Oh my Gawd!!!
It’s been a long time since I’ve felt like this, slightly queasy, slightly dizzy, slightly blurry vision, extremely windy and with a little man inside my head using a pneumatic drill.
I feel terrible. Do you feel sorry for me?
No? Oh. I see you’ve put together my symptoms and come up with a diagnosis of ‘major hangover’.
You’re not wrong. Yes, it’s self inflicted.
Now anyone who knows me well knows that even though I come across as a party girl I am in fact a very light drinker. Our next door neighbour, also a hotelier, caught me putting water into my wine once and was disgusted with me. Now I get teased about it all the time when we have a hotel ladies get together. The hoteliers social life is about to take off as it is, in case you haven’t noticed, October. A week or so to gather up a bit of energy and then the party season will start right up until March. We were begging for a break from it all last year. “Noooooo….not another bloody party, I caaaaaaaaaaan’t. It’s more knackering than working!”
Actually, now I come to think of it, it’s already started. That’s how I came to be out last night.
A really lovely hotel manager and her oppo and I hit it off as soon as we met. Always doing other things we kept saying, we must meet up for a drink sometime. Anyway, ‘some time’ was yesterday. “Come out for gin cocktails and a curry. Bring Boofuls”, came the missive.
It would have been rude not to.
Have you noticed how gin has become a fashionable drink recently?
Served in a goldfish bowl sized glass with half a rain forests worth of greenery in the form of herbs or other ‘botanicals’ in it. Mine was served with star anise and rose petals. Very pretty, very nice. I only had one to their two.
We chatted, caught up with the gossip, debated where to eat and generally chilled out, we were having a lovely time. Until the only other person in the bar came up to our table. A woman, probably in her thirties and very, very drunk came up and put her arms round one of our friends. “You’re so beautiful. Can I come and join you?” She staggered around a bit and we all looked in horror at each other. The silence was deafening.
Eventually, Boofuls piped up with, “Well, not really, we are going out to eat in minute.” “Thash ok *hic* I’sh come wiv ya.”
Once again we all stared at each other and then at the table top. Not wanting to be rude but absolutely not wanting the extra company. The table top became utterly fascinating as we all stared at it. Eventually, she got the idea that she wasn’t joining us and staggered off, straight to the bar where she picked up a glass of wine from someone’s order and started drinking it. At that point she got thrown out. WE heaved a sigh of relief. I bet she has a humdinger of a hangover today.
Anyway, we toddled off, after much debate, to a local Indian restaurant. Boofuls hates Indian food but he was out voted on the basis that they serve English food as well, as long as he wanted an omelette.
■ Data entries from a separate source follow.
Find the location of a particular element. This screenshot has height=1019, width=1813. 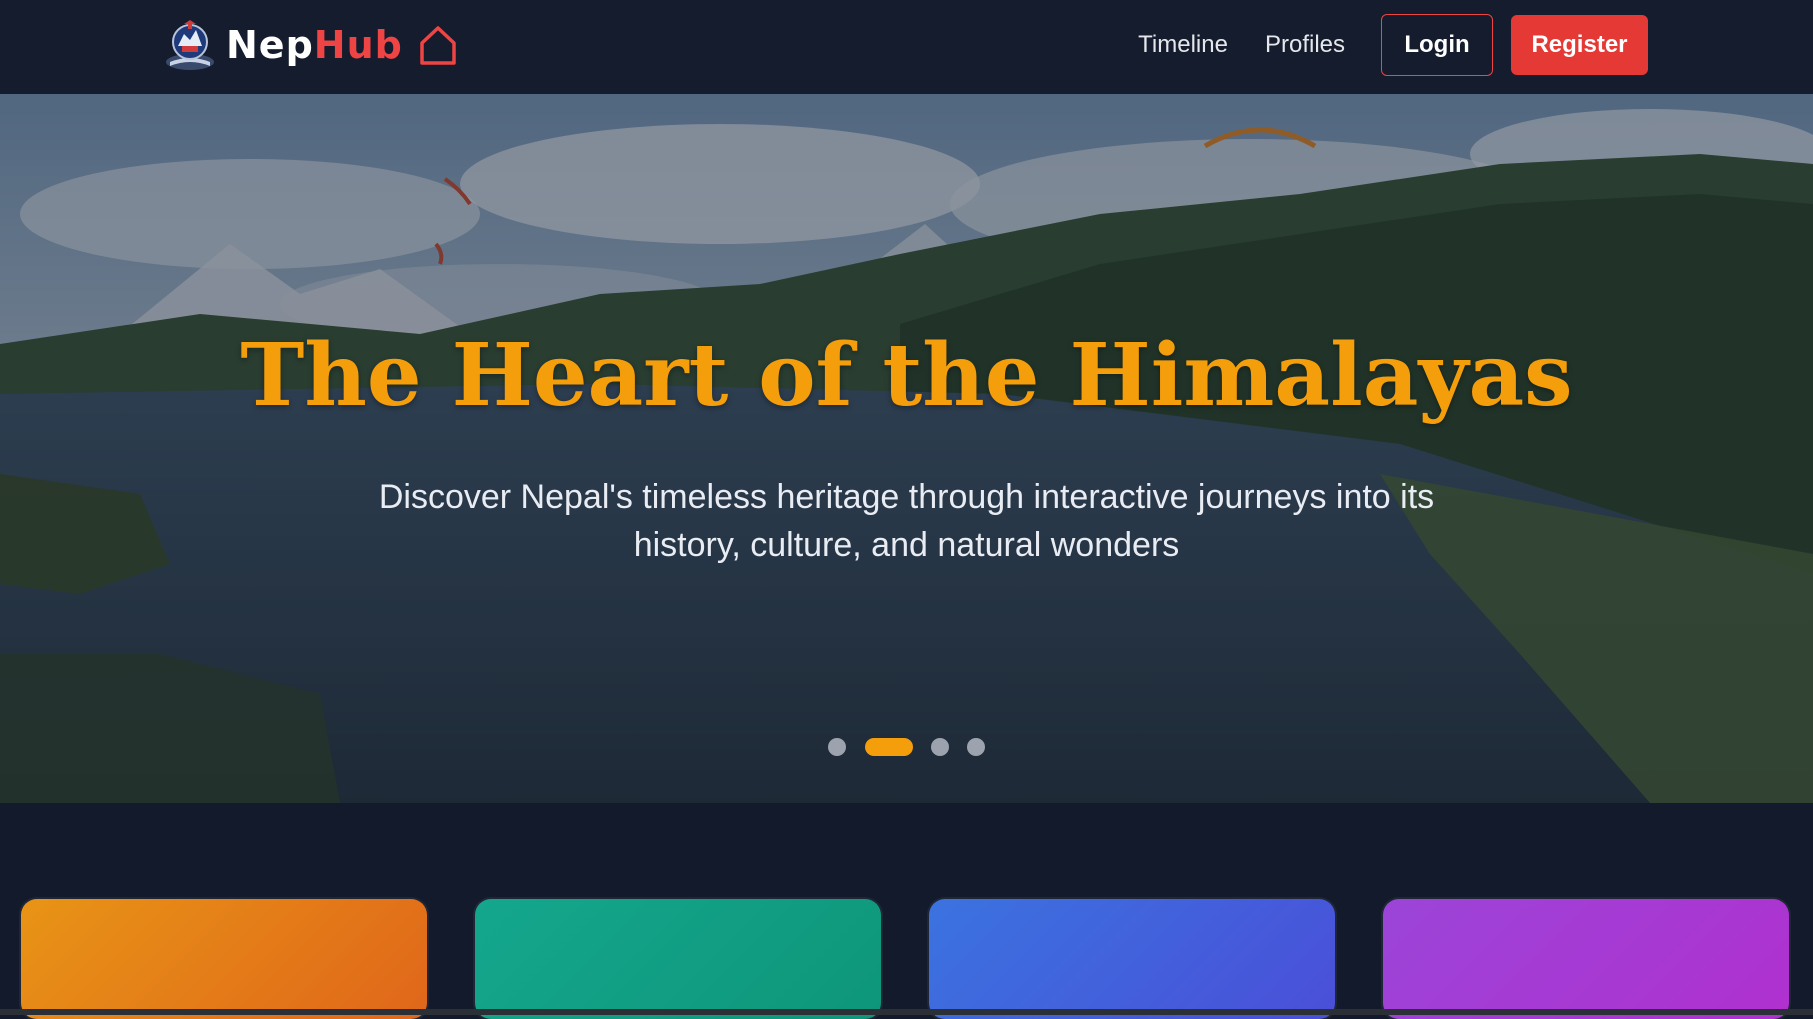

login-button: Login is located at coordinates (1437, 45).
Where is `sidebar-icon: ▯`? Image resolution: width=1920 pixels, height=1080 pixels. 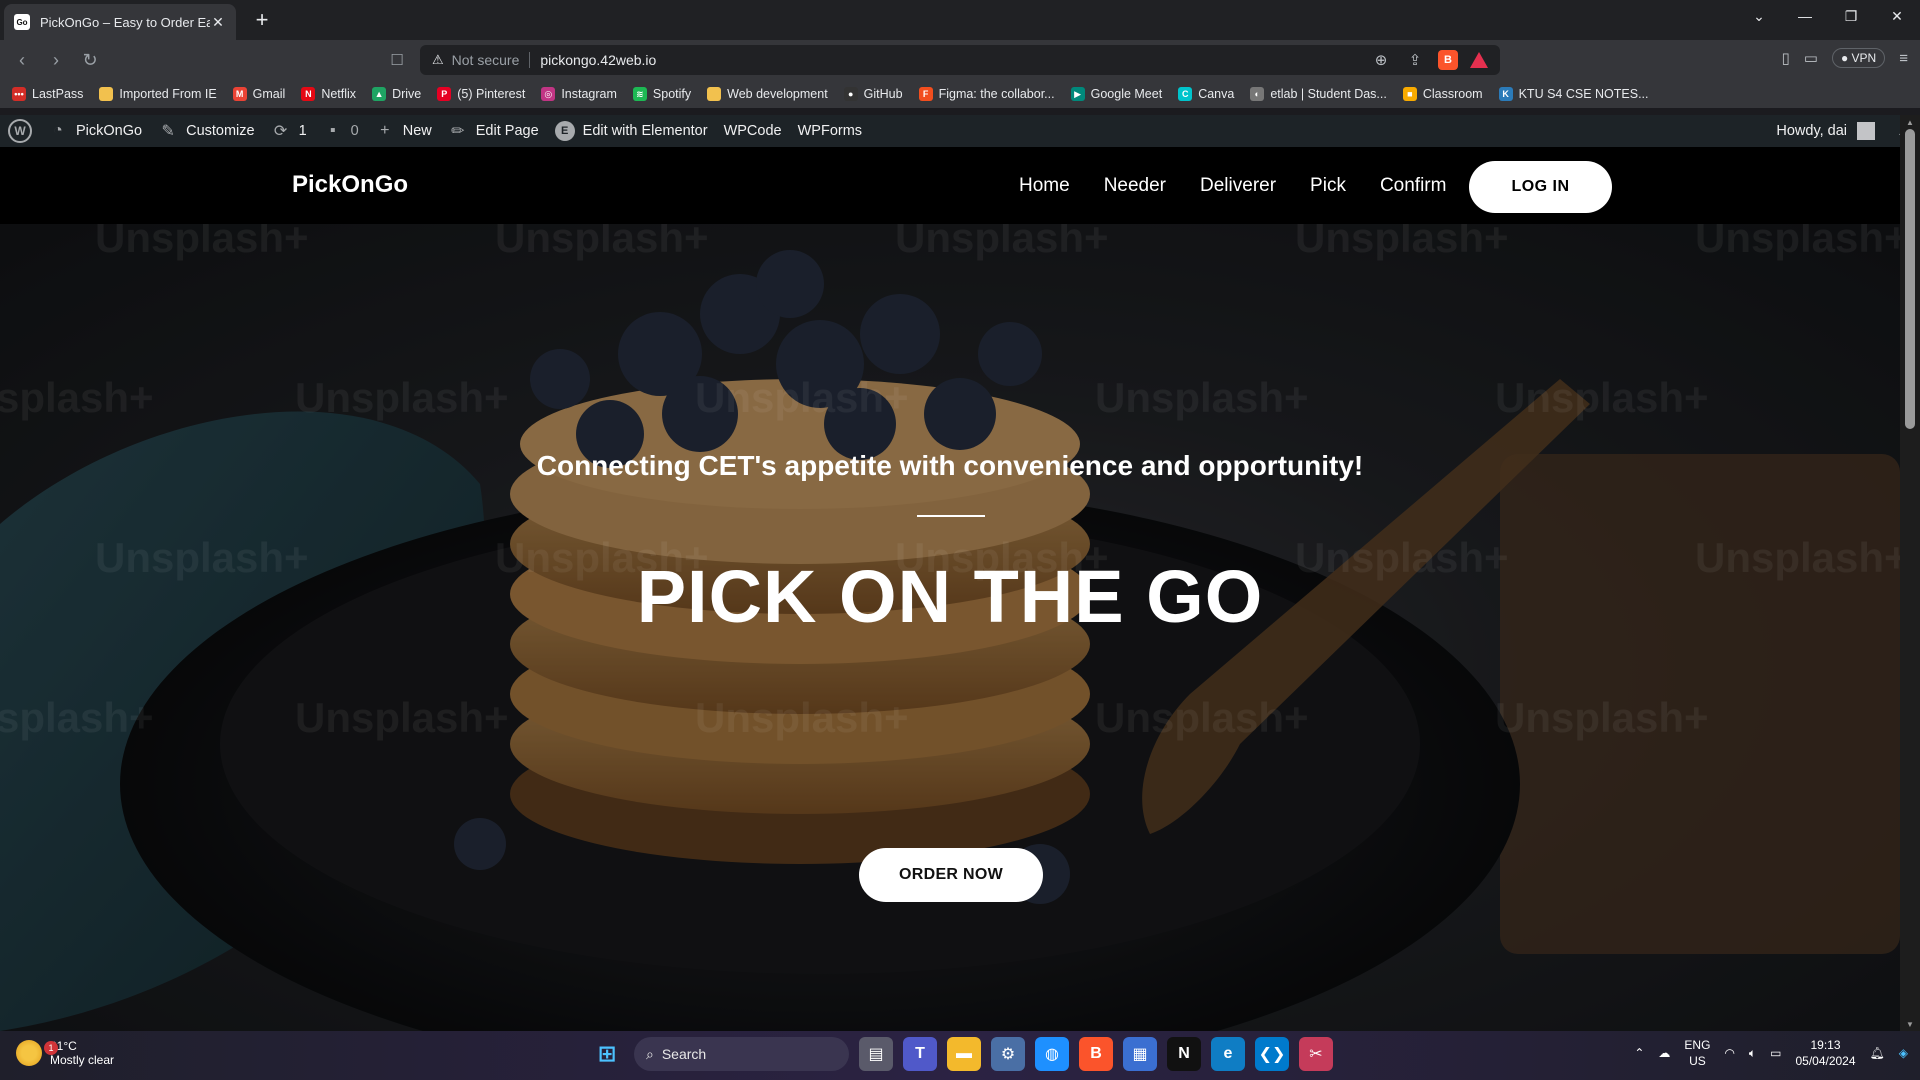 sidebar-icon: ▯ is located at coordinates (1786, 58).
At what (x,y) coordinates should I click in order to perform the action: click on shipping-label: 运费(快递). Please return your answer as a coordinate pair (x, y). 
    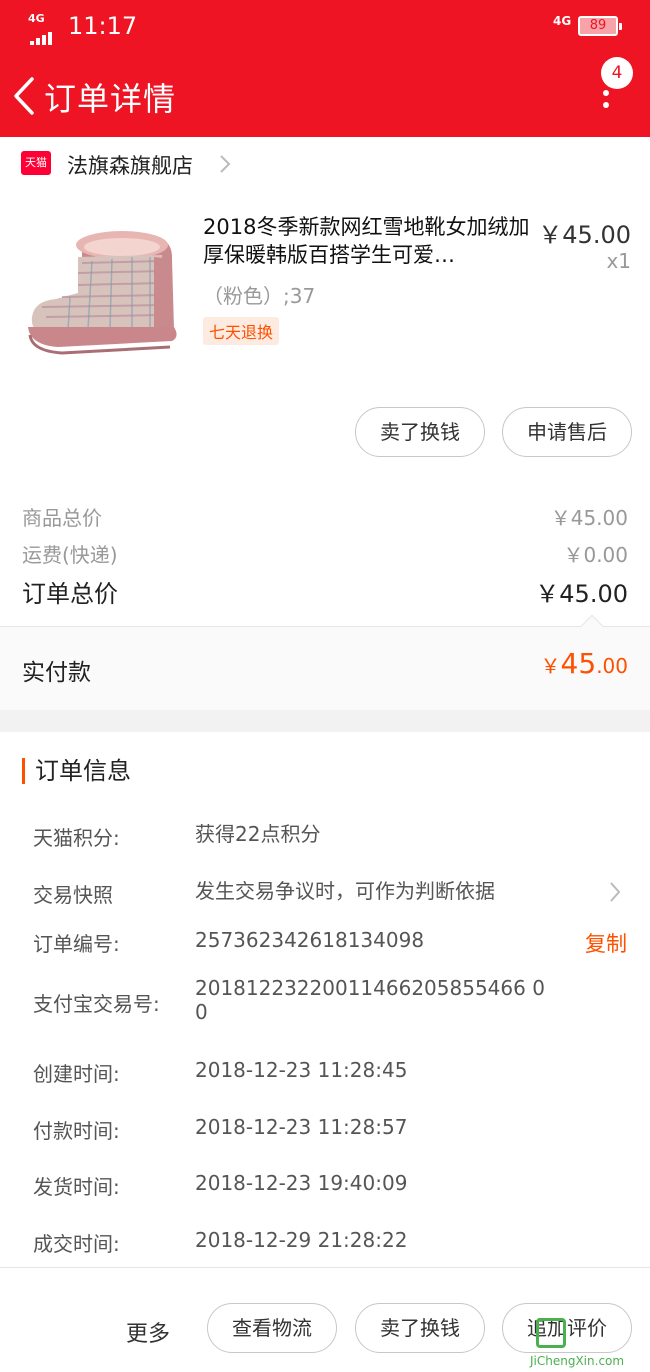
    Looking at the image, I should click on (70, 555).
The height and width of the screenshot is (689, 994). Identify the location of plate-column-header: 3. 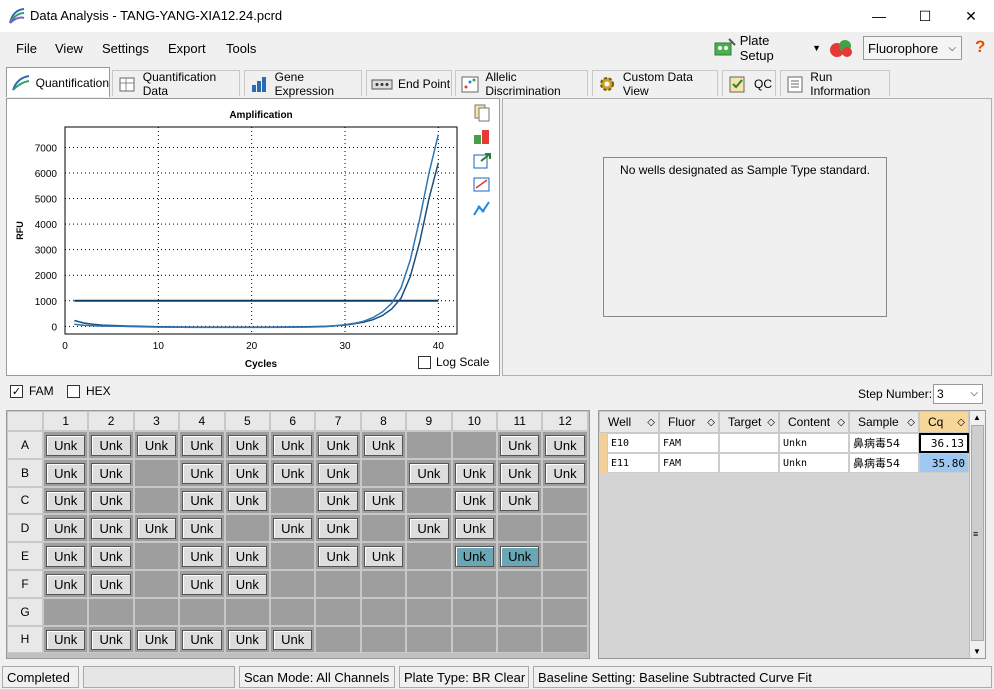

It’s ages since I’ve been for an Indian, it was delicious. The waiter brought our wine. After one mouthful each we realised he had brought chardonnay rather than the sauvignon we’d ordered so he rectified his mistake while saying, “just finish the other bottle off.” So we did. Oh God.
MY little head was starting to feel a bit swimmy when we left the restaurant. All in all it was a brilliant night out.
Shame that Douggie the Doggie decided to alert us that he was going to have a seizure at 2.30 this morning. Take it from me, nothing will sober you up faster than that. I leapt out of bed, got him downstairs and dosed him up with his tablets. It always scares me giving him an extra dose but if I can catch a fit early enough I can stop it in it’s tracks. As it did last night. The only trouble then is that he goes into such a deep sleep that I spend all night feeling his chest to make sure he’s still breathing. So, Douggie’s world record of over three months without a fit still stands.
Now I’m sitting here, contemplating going back to bed and watching my snoozing dog. The world is making waking up noises and my brain isn’t giving me ‘it’s morning, get moving’ signals. Actually, my bed is looking more attractive by the minute. No work for me today so… beddy byes it is for another hour. G’night all, I have to go and sleep off my excesses – so I can do it again tonight!
I love October, I may have to go back to watering down my wine if I’m going to survive, though.